Work instructions >>
**a.** Quote the column word for word, beginning at the words "And I usually" and stopping after "kind of unfair.".
**b.** Please convert the rows below into a numbered list, skipping blank lines and leaving out the pictures. Begin at the row line that has "The width and height of the screenshot is (1176, 1024)." and stop after the one that has "Where should I".

Text to read >>
COLUMN: Give my generation a chance

I'm 19 years old. I'm still a teenager — still a millennial. I've been working with politicians and businesspeople through work for a few years now. Aside from a few skirts, I've never been treated like a kid. The same is expected of me as would be expected from a 35- or a 50-year-old. I wouldn't have it any other way.

When I walk into the City Council chambers here in Auburn or the Statehouse in Montgomery, I have the same credentials as the other 20 reporters. As far as the other journalists there, I might be 20 or 30 years their junior, and even younger than the politicians, but they expect me to get it right just like they do.

And I usually do, or I try to at least. That's my job, which I happen to take very seriously.

I'm not the only 19-year-old with two jobs, a full course load, several co-curricular responsibilities and not to mention thousands in student-loan debt. I'm not the only productive youngin'. But I'm also not the only young person with the stigma of "millennial" hanging over my head.

Every generation derides their successors. For us millennials, we can't go a day without facing accusations of laziness, whininess, profaneness or wastefulness. We get the brunt of it. Everything is our fault. There is a lot of scapegoating, and — to use a millennial term — it's kind of unfair.

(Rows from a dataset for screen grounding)
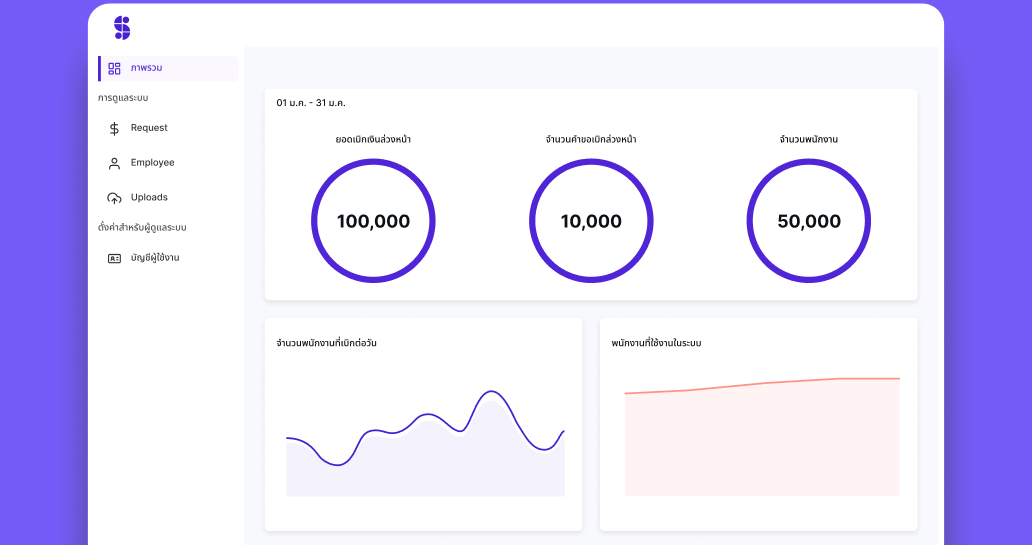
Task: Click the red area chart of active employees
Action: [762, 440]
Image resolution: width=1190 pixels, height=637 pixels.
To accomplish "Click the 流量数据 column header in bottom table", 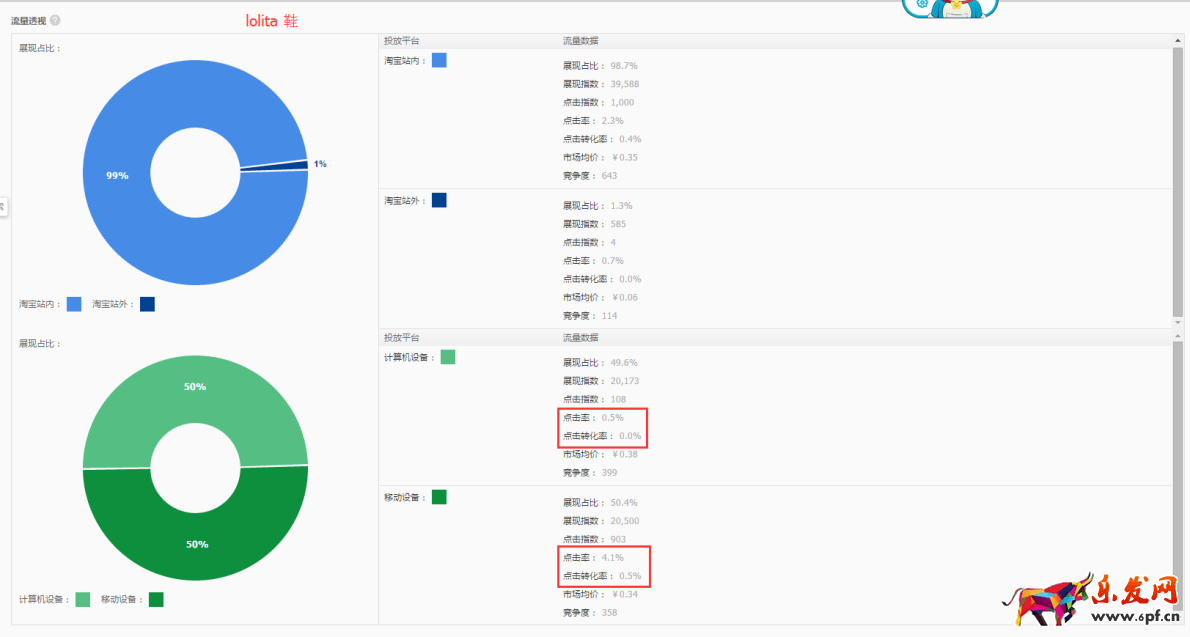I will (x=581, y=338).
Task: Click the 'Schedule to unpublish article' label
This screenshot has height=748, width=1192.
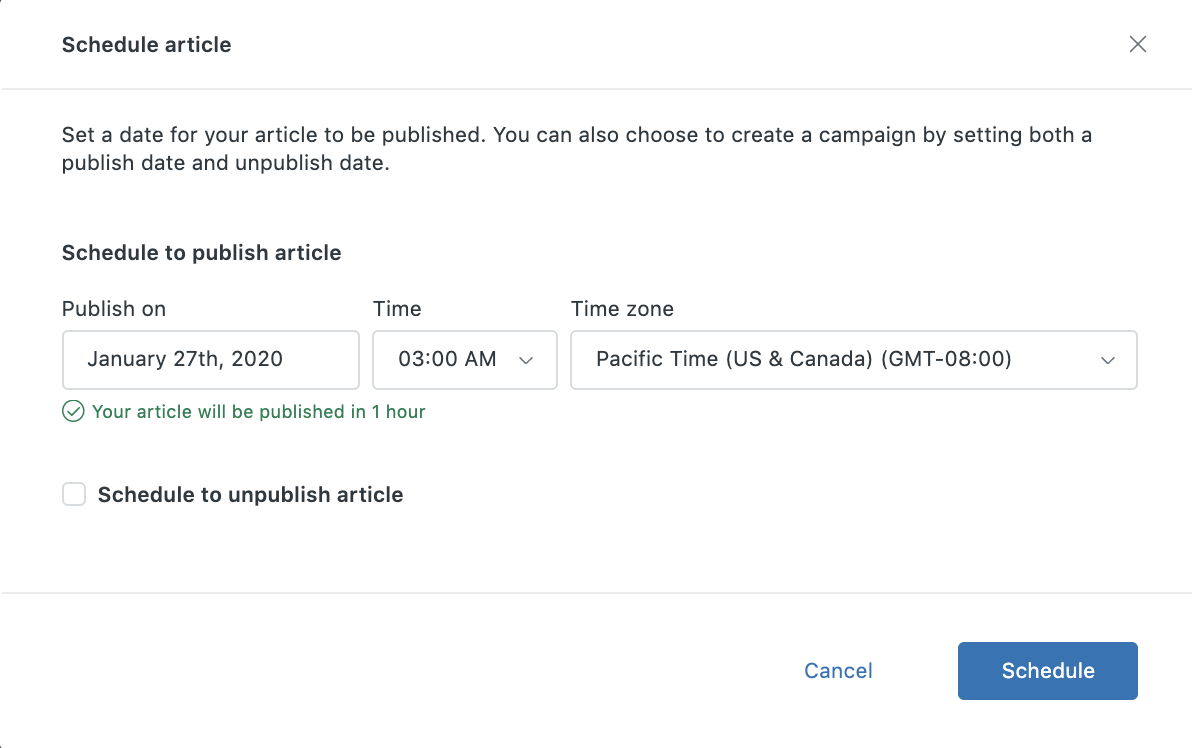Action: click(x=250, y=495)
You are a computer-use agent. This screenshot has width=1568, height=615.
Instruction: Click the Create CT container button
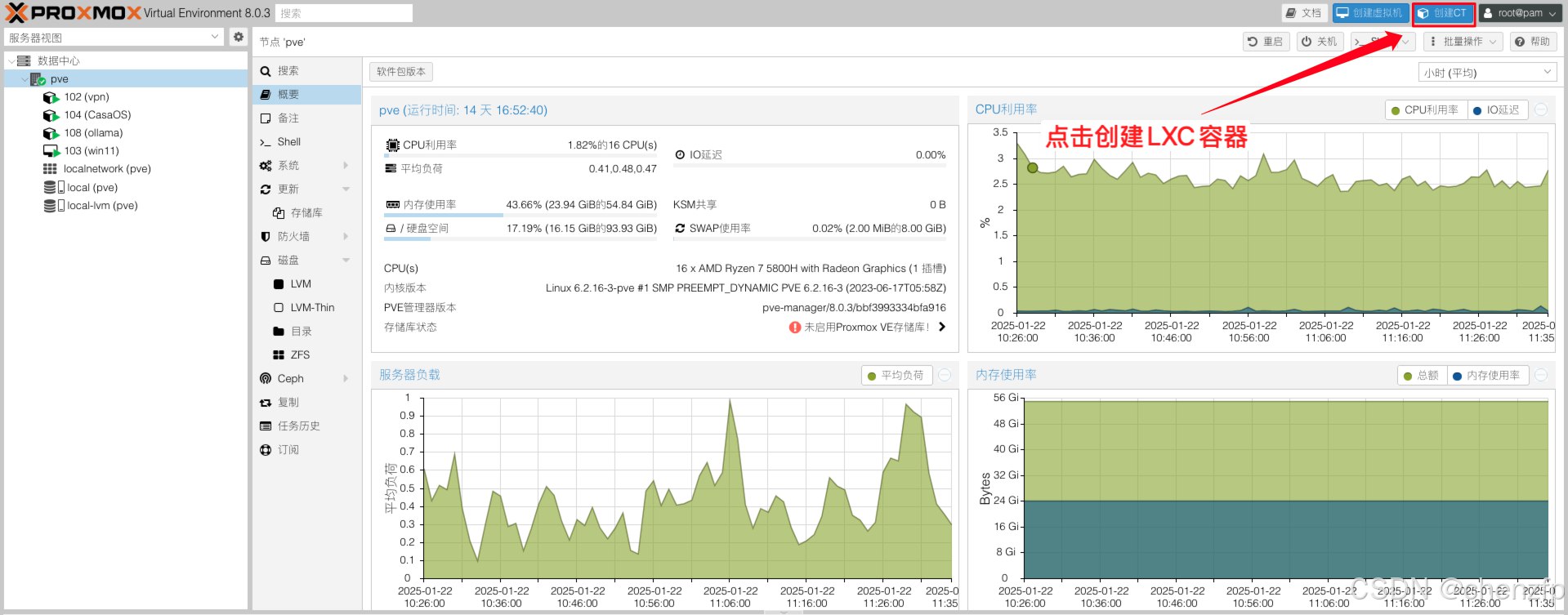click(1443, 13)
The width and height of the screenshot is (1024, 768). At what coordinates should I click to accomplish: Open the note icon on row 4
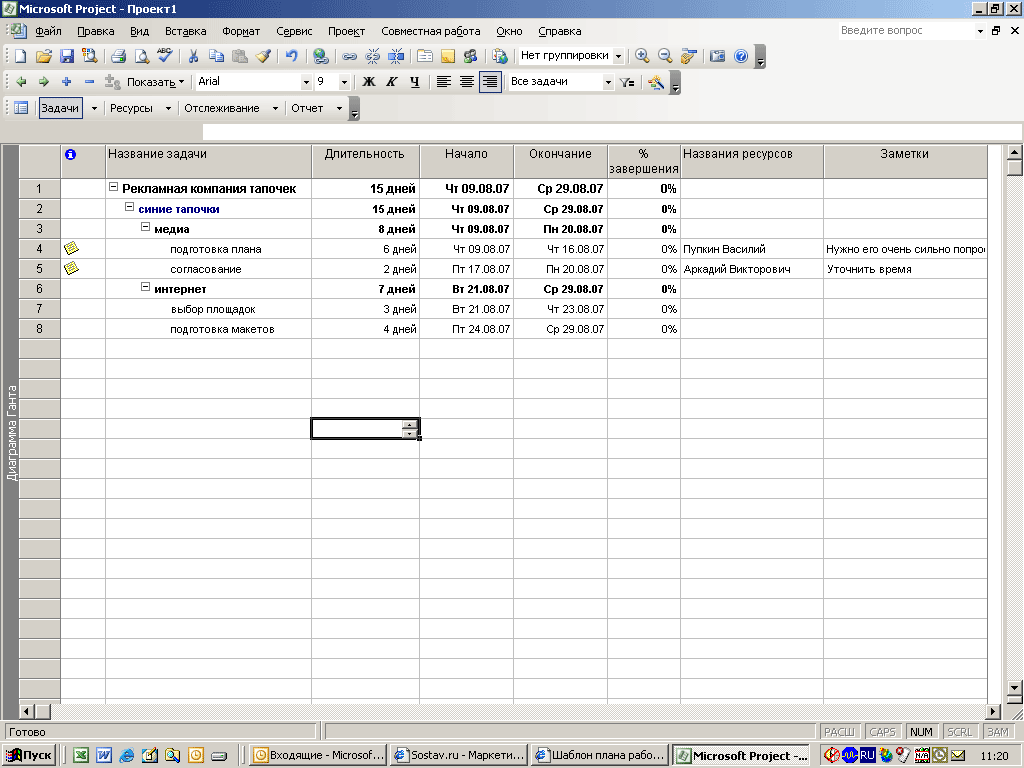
==
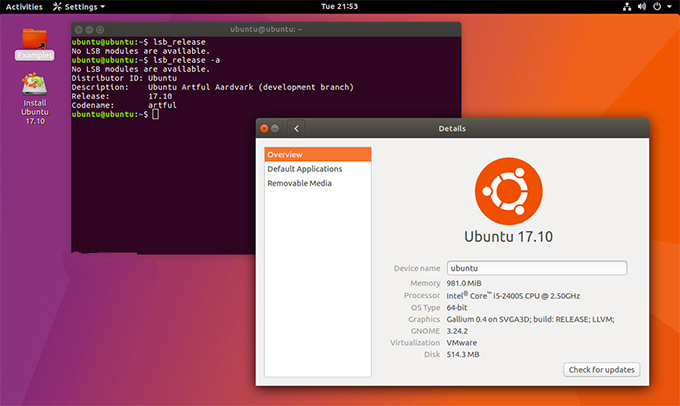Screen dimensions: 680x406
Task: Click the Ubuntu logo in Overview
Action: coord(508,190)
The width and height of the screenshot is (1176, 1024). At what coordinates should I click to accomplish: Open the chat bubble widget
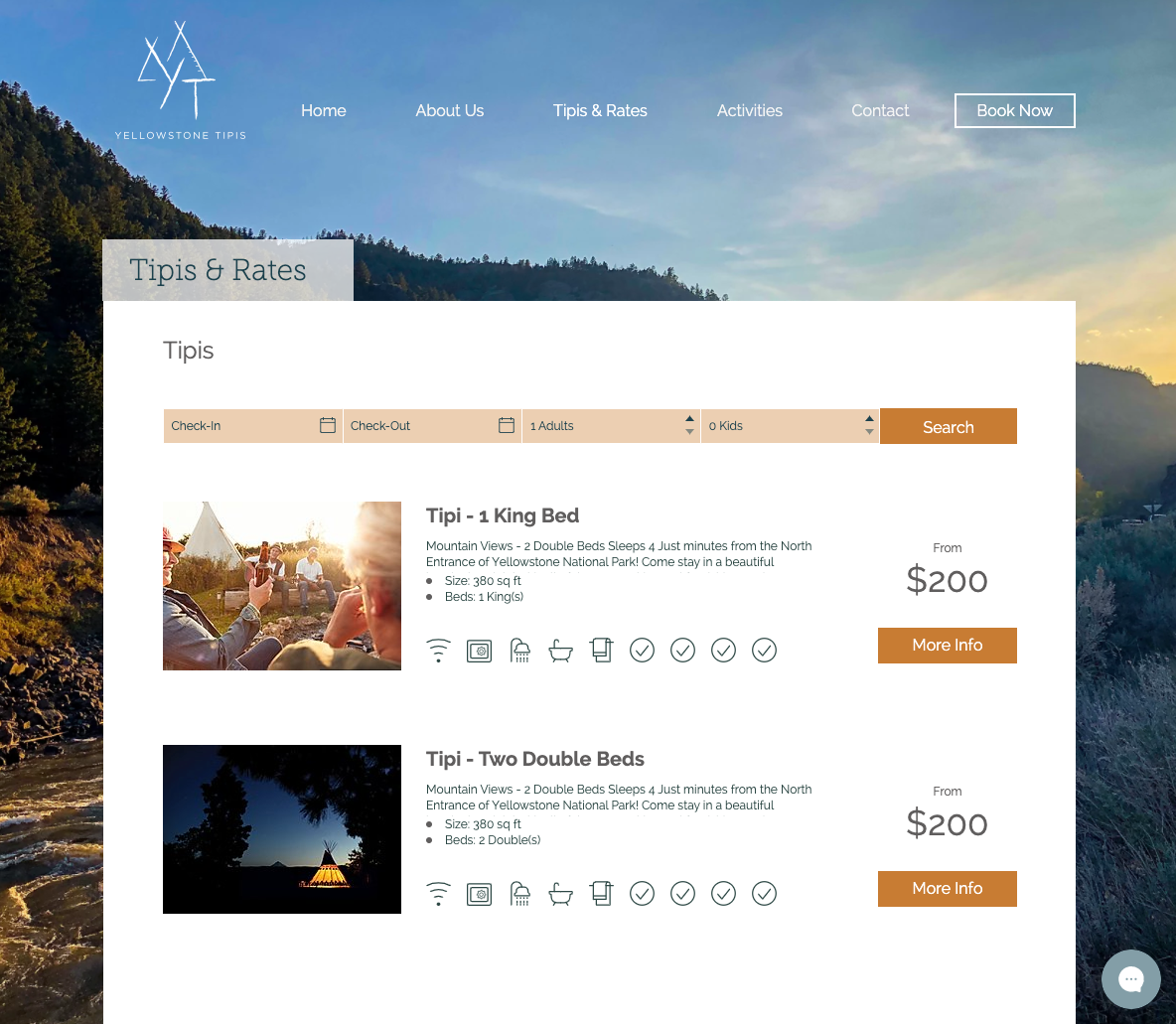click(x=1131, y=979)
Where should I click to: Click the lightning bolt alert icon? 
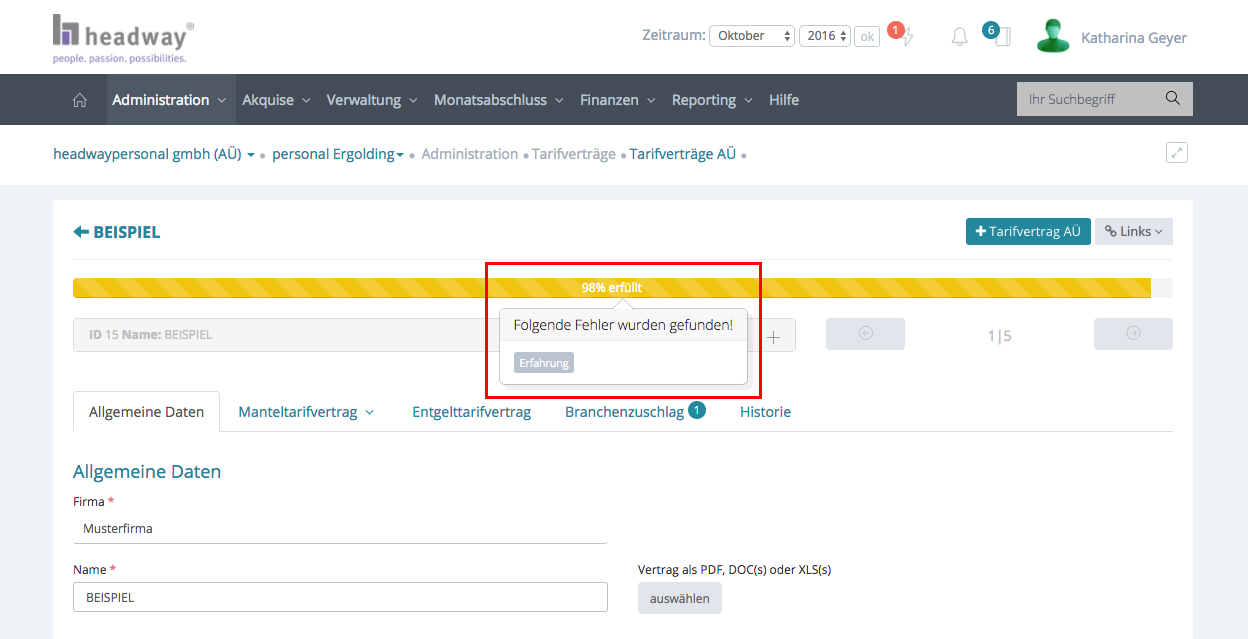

Solutions >>
**a.**
And I usually do, or I try to at least. That's my job, which I happen to take very seriously.

I'm not the only 19-year-old with two jobs, a full course load, several co-curricular responsibilities and not to mention thousands in student-loan debt. I'm not the only productive youngin'. But I'm also not the only young person with the stigma of "millennial" hanging over my head.

Every generation derides their successors. For us millennials, we can't go a day without facing accusations of laziness, whininess, profaneness or wastefulness. We get the brunt of it. Everything is our fault. There is a lot of scapegoating, and — to use a millennial term — it's kind of unfair.

**b.**
1. The width and height of the screenshot is (1176, 1024). At what coordinates should I click to accomplish: Open the chat bubble widget
2. click(x=1131, y=979)
3. Where should I click to: Click the lightning bolt alert icon? 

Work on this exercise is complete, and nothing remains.